Au Chili, l’inaction du gouvernement a fait réapparaître des formes d’auto-organisation populaire.
Au Chili, comme dans d’autres pays, la maigre réponse du gouvernement face à la débâcle économique oblige la population la plus vulnérable à organiser des soupes populaires [ollas comunes] pour pouvoir manger. Les mouvements sociaux revendiquent comme minimum l’attribution d’un revenu de base d’urgence, alors que les contagions par le COVID-19 sont hors de contrôle.

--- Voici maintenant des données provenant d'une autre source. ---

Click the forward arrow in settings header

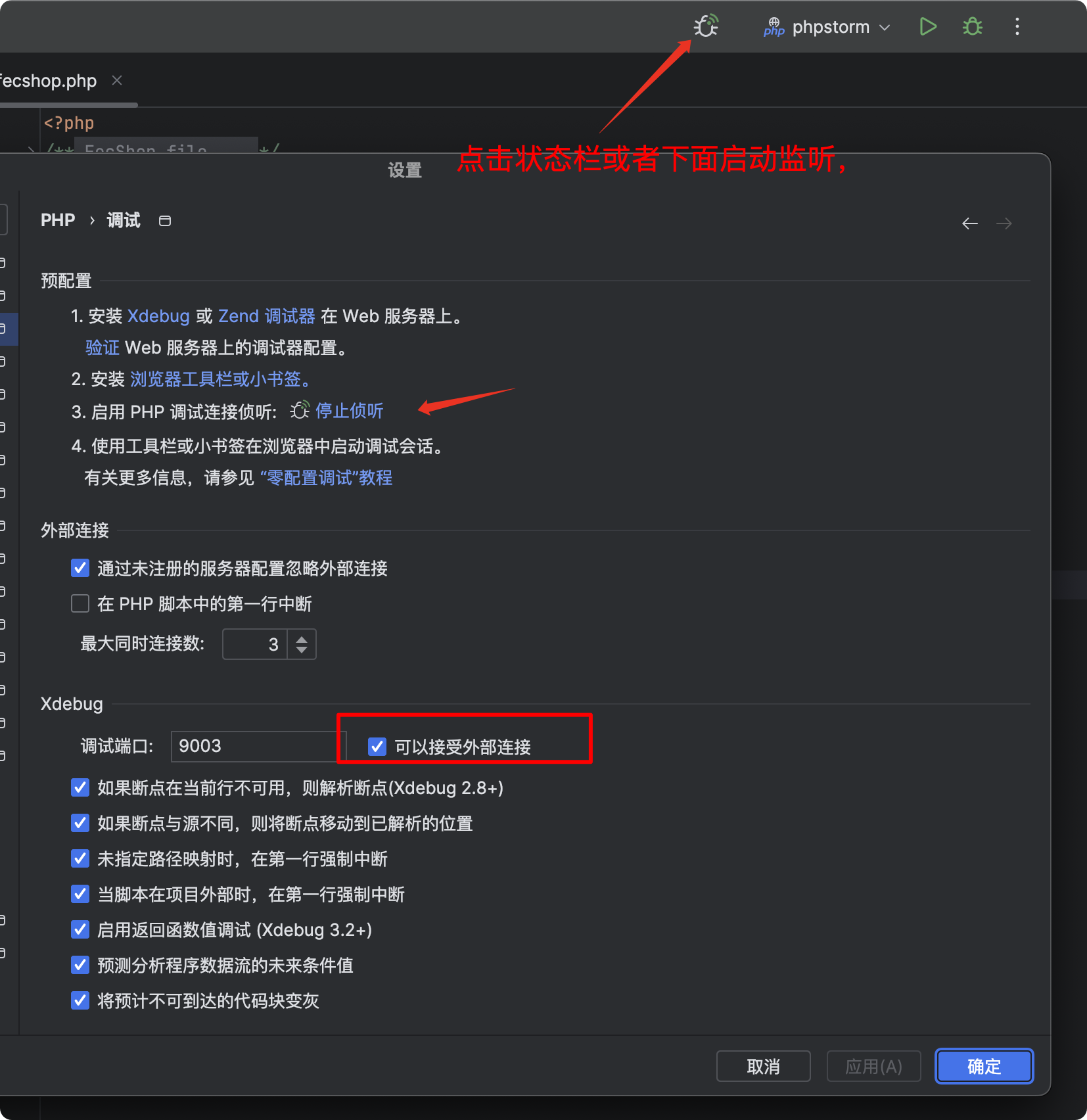coord(1004,223)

« La dictature était une pandémie pire : elle tuait, elle tirait sur les gens. Dans cette pandémie, si je prends soin de moi, je me sauve », murmure Enriqueta Leyton, une habitante de Villa Francia, un quartier de la commune d’Estación Central (Santiago) ayant une longue histoire de résistance à Pinochet. À 78 ans, cette femme remue une grande marmite dans le centre communautaire d’Obispo Alvear. Ici, une nouvelle soupe populaire est inaugurée pour le quartier, qui distribuera des déjeuners tous les samedis. À 13 heures, ils attendent l’arrivée des voisins. Il reste encore une demi-heure.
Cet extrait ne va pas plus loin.